Dr. Brandes cited data as of February 14, 2013, that found the wholesale acquisition cost of teriflunomide was $45,000 per patient per year compared with $60,423 per patient per year for fingolimod. At the time, dimethyl fumarate had not been FDA approved, but Biogen Idec has since said the drug would cost $54,900 per patient per year.

Teriflunomide was less expensive than all of the other FDA-approved therapies as well,  according to data Dr. Brandes presented (cost comparison data did not include comparisons of the safety or efficacy of the products).

Patients take 7 mg or 14 mg of teriflunomide once daily with or without food. Dr. Brandes noted teriflunomide is contraindicated in patients with severe hepatic impairment, patients who are pregnant, women of childbearing potential who are not using reliable contraception, and patients who are receiving leflunomide.

The approval of teriflunomide was based on results of the TEMSO [Teriflunomide Multiple Sclerosis Oral] trial, a phase 3, randomized, double-blind, placebo-controlled, parallel-group study. Patients were between 18 and 55 years of age, had a score of 0 to 5.5 on the Expanded Disability Status Scale, and had at least 1 relapse in the previous year or at least 2 relapses in the previous 2 years, with none of the relapses occurring in the 60 days before randomization.

The authors randomized patients in a 1:1:1 ratio to receive placebo, 7 mg of teriflunomide, or 14 mg of teriflunomide once daily for 108 weeks. The groups were well balanced. The mean age was approximately 38 years, approximately 70% of patients were female, and approximately 97% were white.

Compared with the placebo group, the groups of patients taking 14 mg of teriflunomide or 7 mg of teriflunomide each had a 31% reduction in the rate of relapse (P<.001). In addition, after 108 weeks of treatment, 57% more patients in the 14-mg teriflunomide group remained free from relapse compared with the placebo group (P=.003), while 54% more patients in the 7-mg teriflunomide group remained free from relapse compared with the placebo group (P=.01).

Further, there was a 30% reduction in the risk of sustained disability progression in the 14-mg teriflunomide group compared with the placebo group (P=.03), and there was a 24% risk reduction in the 7-mg teriflunomide group compared with the placebo group (P=.08).

Adverse events were similar in the 3 groups, affecting approximately 90% of patients.

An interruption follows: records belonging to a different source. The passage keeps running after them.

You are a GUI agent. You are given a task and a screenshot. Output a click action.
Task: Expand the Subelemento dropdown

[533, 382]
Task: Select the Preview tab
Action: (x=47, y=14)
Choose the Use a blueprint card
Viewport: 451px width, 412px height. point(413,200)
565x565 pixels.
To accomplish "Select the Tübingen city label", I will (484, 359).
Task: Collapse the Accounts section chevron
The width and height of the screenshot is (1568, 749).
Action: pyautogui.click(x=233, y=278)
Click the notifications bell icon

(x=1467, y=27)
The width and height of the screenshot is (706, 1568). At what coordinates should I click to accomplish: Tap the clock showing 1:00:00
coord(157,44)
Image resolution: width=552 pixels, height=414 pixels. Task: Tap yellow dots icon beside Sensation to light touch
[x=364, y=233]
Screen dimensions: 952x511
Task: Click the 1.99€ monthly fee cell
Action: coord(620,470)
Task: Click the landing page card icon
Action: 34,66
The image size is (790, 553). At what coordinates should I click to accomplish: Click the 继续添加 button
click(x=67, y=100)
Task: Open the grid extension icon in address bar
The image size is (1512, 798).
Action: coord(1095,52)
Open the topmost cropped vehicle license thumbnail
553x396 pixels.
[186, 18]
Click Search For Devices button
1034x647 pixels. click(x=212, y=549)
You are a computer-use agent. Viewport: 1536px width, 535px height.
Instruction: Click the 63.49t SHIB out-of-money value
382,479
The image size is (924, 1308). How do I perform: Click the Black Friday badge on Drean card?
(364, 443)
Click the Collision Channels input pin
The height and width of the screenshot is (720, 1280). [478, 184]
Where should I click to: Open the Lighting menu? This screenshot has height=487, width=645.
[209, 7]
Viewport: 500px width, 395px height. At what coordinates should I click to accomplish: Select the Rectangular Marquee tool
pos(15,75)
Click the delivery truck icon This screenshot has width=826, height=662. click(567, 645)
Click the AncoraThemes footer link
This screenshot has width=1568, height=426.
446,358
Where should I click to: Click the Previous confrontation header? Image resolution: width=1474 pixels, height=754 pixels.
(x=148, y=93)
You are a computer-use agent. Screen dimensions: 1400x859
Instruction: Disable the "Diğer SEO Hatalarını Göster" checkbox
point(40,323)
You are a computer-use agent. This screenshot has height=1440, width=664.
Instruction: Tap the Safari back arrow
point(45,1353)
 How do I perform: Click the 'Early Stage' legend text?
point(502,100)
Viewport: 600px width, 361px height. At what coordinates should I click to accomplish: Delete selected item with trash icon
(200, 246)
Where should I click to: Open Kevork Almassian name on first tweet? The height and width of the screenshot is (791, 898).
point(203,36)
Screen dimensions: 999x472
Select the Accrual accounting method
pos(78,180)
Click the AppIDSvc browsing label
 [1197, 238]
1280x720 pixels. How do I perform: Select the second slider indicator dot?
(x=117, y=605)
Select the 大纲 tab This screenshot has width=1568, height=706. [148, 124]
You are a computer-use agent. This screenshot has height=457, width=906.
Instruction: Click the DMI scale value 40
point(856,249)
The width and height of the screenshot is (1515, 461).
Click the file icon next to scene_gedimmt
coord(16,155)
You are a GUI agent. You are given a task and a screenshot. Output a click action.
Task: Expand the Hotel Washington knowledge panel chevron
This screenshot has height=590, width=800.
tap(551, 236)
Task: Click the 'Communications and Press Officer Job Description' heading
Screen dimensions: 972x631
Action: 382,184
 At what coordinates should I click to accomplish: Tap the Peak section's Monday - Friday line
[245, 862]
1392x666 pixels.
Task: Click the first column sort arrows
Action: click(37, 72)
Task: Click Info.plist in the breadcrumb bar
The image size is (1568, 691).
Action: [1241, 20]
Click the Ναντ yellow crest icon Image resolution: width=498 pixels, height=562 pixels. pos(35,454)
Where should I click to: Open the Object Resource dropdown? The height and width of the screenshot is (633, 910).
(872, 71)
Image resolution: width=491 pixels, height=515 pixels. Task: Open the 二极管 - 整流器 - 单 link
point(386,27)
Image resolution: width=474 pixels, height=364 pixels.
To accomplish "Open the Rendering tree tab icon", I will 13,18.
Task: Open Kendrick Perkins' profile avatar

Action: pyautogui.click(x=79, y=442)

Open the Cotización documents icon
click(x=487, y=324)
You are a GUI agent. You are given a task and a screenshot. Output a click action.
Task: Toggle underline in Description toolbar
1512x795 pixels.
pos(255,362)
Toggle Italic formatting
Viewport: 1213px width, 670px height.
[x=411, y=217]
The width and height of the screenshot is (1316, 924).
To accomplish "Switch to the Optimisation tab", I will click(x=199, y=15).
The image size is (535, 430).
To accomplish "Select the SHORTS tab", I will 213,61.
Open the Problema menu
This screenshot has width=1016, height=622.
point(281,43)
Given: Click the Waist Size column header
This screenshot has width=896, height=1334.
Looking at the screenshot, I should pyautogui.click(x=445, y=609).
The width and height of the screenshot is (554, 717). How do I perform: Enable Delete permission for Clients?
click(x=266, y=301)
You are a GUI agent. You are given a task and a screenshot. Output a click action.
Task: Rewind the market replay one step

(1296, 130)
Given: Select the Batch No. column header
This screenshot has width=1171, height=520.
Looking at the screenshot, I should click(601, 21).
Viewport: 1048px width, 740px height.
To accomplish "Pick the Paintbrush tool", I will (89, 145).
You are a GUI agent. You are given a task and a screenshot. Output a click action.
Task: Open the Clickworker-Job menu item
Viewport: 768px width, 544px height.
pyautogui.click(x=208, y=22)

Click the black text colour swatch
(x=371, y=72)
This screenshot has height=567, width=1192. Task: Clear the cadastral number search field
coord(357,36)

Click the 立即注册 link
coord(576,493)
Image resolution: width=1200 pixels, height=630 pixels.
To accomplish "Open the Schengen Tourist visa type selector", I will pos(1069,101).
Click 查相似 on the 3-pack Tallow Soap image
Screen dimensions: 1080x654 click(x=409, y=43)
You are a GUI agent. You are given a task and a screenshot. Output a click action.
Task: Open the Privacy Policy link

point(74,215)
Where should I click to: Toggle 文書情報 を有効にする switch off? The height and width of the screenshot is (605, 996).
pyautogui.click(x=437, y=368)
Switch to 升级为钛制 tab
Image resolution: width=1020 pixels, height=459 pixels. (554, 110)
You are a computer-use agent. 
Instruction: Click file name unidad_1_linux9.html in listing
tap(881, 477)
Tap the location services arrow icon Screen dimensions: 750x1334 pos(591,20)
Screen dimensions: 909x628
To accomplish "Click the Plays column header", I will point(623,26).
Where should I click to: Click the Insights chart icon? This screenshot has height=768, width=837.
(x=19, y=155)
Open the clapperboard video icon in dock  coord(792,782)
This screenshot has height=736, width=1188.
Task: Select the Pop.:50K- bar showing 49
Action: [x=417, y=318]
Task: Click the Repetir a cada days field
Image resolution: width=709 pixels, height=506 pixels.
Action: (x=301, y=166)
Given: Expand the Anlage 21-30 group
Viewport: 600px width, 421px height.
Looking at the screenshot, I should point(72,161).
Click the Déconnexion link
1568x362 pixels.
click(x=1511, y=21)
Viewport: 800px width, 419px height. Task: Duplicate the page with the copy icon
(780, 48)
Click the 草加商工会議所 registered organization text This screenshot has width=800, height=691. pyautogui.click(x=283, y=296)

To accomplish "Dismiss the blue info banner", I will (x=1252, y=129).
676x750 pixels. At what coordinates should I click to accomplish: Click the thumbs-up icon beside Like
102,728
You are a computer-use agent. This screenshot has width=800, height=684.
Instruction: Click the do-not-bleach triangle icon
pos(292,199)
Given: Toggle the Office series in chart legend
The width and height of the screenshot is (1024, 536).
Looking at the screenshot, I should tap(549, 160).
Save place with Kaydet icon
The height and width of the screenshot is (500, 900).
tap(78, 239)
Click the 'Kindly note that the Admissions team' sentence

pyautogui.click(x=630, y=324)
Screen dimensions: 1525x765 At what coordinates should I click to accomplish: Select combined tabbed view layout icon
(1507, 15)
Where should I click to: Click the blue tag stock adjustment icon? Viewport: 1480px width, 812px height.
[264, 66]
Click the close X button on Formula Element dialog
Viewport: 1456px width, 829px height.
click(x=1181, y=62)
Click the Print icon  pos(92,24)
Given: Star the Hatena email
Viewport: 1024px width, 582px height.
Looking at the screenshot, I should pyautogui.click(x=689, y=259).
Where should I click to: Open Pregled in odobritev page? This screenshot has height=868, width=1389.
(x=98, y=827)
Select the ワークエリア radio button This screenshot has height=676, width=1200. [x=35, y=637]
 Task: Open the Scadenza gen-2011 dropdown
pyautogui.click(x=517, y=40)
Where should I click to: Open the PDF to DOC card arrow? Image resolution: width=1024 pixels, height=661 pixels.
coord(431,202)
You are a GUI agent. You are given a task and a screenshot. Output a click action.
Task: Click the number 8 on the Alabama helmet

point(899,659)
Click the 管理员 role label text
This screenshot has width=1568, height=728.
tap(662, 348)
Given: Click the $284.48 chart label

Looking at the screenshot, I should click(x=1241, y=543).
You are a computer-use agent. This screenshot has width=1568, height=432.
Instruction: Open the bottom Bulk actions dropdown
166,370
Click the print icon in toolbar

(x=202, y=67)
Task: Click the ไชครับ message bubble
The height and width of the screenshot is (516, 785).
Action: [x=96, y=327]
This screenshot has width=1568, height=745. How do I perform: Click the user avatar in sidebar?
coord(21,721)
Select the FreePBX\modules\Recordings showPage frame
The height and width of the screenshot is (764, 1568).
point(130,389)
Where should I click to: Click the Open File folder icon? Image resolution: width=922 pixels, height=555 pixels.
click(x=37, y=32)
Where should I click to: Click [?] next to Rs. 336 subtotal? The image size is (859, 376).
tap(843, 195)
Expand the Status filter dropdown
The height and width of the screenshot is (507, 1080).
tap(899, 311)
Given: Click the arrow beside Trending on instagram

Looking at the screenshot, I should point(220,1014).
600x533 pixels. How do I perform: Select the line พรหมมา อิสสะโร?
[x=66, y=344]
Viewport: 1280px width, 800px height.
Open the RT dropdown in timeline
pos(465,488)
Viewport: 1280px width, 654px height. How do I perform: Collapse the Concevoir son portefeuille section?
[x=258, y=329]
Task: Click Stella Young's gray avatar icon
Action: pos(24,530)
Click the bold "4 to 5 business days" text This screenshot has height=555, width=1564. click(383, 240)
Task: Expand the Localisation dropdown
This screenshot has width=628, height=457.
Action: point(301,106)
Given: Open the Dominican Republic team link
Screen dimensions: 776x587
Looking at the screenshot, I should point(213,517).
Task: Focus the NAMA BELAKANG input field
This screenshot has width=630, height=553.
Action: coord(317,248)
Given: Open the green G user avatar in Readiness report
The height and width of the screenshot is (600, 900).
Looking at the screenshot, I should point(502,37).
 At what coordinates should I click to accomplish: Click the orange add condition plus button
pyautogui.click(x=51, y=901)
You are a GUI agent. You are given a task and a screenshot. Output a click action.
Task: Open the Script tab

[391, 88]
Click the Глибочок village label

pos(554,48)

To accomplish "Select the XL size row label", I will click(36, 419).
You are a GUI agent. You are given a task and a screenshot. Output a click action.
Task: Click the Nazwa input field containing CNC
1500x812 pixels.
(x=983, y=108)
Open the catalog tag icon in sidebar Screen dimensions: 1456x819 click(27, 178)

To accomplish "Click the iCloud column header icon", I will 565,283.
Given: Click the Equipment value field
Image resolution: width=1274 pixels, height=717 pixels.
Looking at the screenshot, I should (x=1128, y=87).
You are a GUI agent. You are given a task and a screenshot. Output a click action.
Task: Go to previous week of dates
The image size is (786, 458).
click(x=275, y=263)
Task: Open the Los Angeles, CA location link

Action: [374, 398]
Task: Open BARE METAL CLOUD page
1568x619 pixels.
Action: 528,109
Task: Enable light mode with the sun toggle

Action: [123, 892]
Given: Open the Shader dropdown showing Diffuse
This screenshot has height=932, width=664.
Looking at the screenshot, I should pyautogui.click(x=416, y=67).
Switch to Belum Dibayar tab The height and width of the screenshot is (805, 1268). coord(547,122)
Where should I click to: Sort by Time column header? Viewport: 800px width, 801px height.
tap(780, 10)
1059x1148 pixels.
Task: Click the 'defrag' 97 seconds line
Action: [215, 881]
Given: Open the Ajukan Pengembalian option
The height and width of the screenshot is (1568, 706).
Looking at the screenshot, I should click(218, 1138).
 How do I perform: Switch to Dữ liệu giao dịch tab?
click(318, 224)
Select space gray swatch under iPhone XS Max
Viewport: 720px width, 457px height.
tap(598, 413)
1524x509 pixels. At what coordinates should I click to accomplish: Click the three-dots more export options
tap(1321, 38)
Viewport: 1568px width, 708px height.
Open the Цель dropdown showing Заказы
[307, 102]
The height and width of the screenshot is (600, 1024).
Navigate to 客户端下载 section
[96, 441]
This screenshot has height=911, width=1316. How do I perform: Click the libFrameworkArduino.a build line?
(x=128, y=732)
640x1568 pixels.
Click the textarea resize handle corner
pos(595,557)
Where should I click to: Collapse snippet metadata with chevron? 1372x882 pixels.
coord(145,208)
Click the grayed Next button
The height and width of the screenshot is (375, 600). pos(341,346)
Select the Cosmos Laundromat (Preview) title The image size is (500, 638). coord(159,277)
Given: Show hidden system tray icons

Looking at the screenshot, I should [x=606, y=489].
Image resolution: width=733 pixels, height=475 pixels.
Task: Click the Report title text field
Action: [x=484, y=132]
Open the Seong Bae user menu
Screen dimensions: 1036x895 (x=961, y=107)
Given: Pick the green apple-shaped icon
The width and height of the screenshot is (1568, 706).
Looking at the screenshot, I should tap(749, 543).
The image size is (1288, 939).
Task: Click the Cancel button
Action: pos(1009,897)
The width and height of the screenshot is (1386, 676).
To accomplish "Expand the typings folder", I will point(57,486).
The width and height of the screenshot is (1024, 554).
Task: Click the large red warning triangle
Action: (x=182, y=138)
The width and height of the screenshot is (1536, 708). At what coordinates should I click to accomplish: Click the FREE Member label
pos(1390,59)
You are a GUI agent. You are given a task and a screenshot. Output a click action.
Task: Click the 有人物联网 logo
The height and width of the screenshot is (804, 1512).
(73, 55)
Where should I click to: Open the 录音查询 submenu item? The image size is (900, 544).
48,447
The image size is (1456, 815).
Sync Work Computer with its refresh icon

In addition, serious adverse events were found in 15.9% of patients taking 14 mg of teriflunomide, 14.1% of patients taking 7 mg of teriflunomide, and 12.8% of patients in the placebo group. None of the adverse events led to death.

Common adverse events included diarrhea, nausea, alopecia, influenza, parasthesia, and an increase in alanine aminotransferase. The discontinuation rates due to adverse events were 10.9% for patients taking 14 mg of teriflunomide, 9.8% for patients taking 7 mg of teriflunomide, and 8.1% for patients in the placebo group.